Participants felt a sense of ownership over their blood or their contribution to the research study, finding meaning even in non-pertinent or negative results. Although all participants were aware that only pertinent results would be returned, they mentioned the value that they still placed on the non-pertinent findings and negative results as they perceived it as a result which could provide answers to issues relating to future health, for themselves or their child, or offer a chance to be involved in forthcoming research studies. These findings resonate with results of other African and South African studies considering the parental preferences and expectations of feedback of findings from genomic research studies (Matshabane et al. 2020; Ralefala et al. 2021, 2022). The authors identified that participants expressed a strong interest in receiving secondary results as they were viewed as valuable because they could empower or emancipate individuals or motivate healthier lifestyle choices. While other international studies identified that participants found meaning in results of uncertainty and believed that knowledge about such results and analysis would grow, yielding answers in the future outcomes (Halverson et al. 2016; Miller et al. 2008). It may be important to consider the anticipated value and meaning participants attribute to results in addition to assessments of clinical utility or medical actionability, as participants may classify these concepts differently to researchers (Holm et al. 2015). Participants in our study clearly described that negative results would also be a valuable return for their participation in the NeuroDev study, albeit the lack of an answer as to the cause of their child’s condition. They viewed such a result as an answer, with the potential to bring closure, peace and acceptance, perhaps through the knowledge of having done all they could. Reasons for wanting all generated results stemmed from a need to plan for the future, to provide quality of life, to inform personal health risks and to promote future research and information discovery.
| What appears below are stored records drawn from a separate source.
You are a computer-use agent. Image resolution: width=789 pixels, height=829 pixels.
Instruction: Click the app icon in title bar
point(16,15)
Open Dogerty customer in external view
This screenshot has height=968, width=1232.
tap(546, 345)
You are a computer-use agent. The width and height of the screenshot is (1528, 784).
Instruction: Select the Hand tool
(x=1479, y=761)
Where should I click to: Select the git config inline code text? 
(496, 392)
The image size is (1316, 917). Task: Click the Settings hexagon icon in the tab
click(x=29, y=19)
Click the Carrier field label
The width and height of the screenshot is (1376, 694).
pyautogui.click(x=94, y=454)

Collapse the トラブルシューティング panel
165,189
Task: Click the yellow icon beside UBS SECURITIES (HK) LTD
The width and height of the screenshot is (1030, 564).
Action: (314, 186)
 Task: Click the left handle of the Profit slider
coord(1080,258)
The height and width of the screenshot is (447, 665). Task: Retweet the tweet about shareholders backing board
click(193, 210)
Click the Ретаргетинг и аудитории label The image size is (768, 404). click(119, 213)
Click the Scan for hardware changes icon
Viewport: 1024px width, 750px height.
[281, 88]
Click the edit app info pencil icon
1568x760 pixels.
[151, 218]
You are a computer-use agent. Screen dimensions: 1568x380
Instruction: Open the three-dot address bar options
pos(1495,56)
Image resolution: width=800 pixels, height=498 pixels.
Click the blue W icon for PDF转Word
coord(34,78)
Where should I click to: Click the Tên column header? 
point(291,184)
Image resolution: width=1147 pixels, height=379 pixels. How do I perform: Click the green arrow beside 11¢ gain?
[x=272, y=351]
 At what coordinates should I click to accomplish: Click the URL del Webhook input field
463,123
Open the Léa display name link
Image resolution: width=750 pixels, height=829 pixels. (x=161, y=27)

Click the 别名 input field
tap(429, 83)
This finding was communicated back to the NeuroDev study. After receiving approval from the Institutional Review Board and Research Ethics Committee, the NeuroDev policy was updated to include the return of negative findings to participants.

Limitations

Whilst our study has shed some insight into what South African NeuroDev participants would like to know, the sample was small and narrowly tiered for a particular set of conditions. Data may additionally be skewed by the fact that purposive sampling was used whereby the views of those who could not be reached or who declined were not represented. As a result, our findings may not be generalizable to other communities/ethnic groups or regions within South African or countries across the African continent. Sociodemographic data beyond gender and ethnic background was not obtained, although these could have had important influences on participant’s coping mechanisms.

Conclusion

There is limited literature that documents the views of African families with regards to the expectations for the return of individual genetic findings in genomics research. Our study provides evidence on the views of South African participants with regards to expectations and preference for return of results. It will be important to consider these findings in the feedback process, as well as the importance that these findings may have with regards to discussions around the development of best practices for African-specific guidelines which are contextually relevant. These may include an in-person result delivery session conducted by a member of the study team or familiar healthcare professional, feeding back negative results as well as consideration for a tiered-consent model to enable feedback of secondary findings for participants who would like to receive these.